◆ Parts of the exercise:
1. Set down the part of the passage about Mileva and Albert Einstein starting at "Mileva, Albert and" and ending at "to have confirmed.".
2. According to the passage about Mileva and Albert Einstein, on what date was the couple's second son, Eduard, born?

◆ Source text:

####################

Zarko Marić, a cousin of Mileva’s father, lived in the countryside property where the Einsteins stayed during their visit. He told Krstić how Mileva calculated, wrote and worked with Albert. The couple often sat in the garden to discuss physics. Harmony and mutual respect prevailed. Gajin and Zarko Marić also reported hearing from Mileva’s father that during the Einstein’s visit to Novi Sad in 1905, Mileva confided to him: “Before our departure, we finished an important scientific work which will make my husband known around the world.” Krstić got this same information in 1961 from Mileva’s cousin, Sofija Galić Golubović, who was present when Mileva said it to her father.


Mileva, Albert and their son Hans-Albert in 1905

Desanka Trbuhović-Gjurić published Mileva’s first biography in Serbian in 1969(3). It later appeared in German and French. She described how Mileva’s brother often hosted gatherings of young intellectuals at his place. During one of these evenings, Albert would have declared: “I need my wife. She solves for me all my mathematical problems”, something Mileva is said to have confirmed.

In 1908, the couple constructed with Conrad Habicht an ultra-sensitive voltmeter. Trbuhović-Gjurić attributes this experimental work to Mileva and Conrad, and wrote: “When they were both satisfied, they left to Albert the task of describing the apparatus, since he was a patent expert.” It was registered under the Einstein-Habicht patent. When Habicht questioned Mileva’s choice not to include her name, she replied making a pun in German: “Warum? Wir beide sind nur ein Stein.“ (“Why? The two of us are but one stone”, meaning, we are one entity).

The first recognition came in 1908. Albert gave unpaid lectures in Bern, then was offered his first academic position in Zurich in 1909. Mileva was still assisting him. Eight pages of Albert’s first lecture notes are in her handwriting. So is a letter drafted in 1910 in reply to Max Planck who had sought Albert’s opinion. Both documents are kept in the Albert Einstein Archives (AEA) in Jerusalem. On 3 September 1909, Mileva confided to Helene Savić: “He is now regarded as the best of the German-speaking physicists, and they give him a lot of honours. I am very happy for his success, because he fully deserves it; I only hope and wish that fame does not have a harmful effect on his humanity.” Later, she added: “With all this fame, he has little time for his wife. […] What is there to say, with notoriety, one gets the pearl, the other the shell.”


Mileva and Albert in 1910.

Their second son, Eduard, was born on 28 July 1910. Up to 1911, Albert still sent affectionate postcards to Mileva. But in 1912, he started an affair with his cousin, Elsa Löwenthal while visiting his family who had moved to Berlin. They maintained a secret correspondence over two years. Elsa kept 21 of his letters, now in the Collected Papers of Albert Einstein. During this period, Albert held various faculty positions first in Prague, back in Zurich and finally in Berlin in 1914 to be closer to Elsa.

####################

Stored data
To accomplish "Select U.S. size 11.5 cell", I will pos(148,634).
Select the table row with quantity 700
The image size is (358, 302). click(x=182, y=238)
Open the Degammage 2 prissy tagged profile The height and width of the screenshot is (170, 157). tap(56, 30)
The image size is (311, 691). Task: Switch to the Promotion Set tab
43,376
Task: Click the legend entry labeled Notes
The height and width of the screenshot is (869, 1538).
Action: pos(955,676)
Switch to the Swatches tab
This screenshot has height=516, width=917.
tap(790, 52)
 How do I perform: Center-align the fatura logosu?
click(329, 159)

####################

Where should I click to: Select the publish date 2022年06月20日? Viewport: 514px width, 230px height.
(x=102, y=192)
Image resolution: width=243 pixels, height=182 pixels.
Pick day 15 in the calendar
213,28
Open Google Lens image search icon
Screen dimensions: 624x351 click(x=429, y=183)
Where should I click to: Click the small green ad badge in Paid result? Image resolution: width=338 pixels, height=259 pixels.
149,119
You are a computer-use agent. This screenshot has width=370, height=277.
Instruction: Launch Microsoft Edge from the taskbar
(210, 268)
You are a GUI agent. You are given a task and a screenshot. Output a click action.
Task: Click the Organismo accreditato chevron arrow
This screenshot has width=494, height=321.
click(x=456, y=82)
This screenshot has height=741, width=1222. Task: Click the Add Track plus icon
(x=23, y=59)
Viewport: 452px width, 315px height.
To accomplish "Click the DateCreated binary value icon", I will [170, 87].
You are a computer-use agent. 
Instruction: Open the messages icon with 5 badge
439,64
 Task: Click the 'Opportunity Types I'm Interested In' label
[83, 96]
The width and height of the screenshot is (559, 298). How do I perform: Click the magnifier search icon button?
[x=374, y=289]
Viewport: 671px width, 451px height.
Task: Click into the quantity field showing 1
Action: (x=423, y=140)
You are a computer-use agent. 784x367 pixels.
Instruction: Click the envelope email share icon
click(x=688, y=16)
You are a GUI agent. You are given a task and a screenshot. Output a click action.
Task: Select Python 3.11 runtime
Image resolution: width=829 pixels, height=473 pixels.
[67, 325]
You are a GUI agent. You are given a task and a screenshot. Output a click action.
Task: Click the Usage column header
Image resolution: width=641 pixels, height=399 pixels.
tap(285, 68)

####################

◆ Results by task:
1.
Mileva, Albert and their son Hans-Albert in 1905

Desanka Trbuhović-Gjurić published Mileva’s first biography in Serbian in 1969(3). It later appeared in German and French. She described how Mileva’s brother often hosted gatherings of young intellectuals at his place. During one of these evenings, Albert would have declared: “I need my wife. She solves for me all my mathematical problems”, something Mileva is said to have confirmed.

2. Eduard was born on 28 July 1910.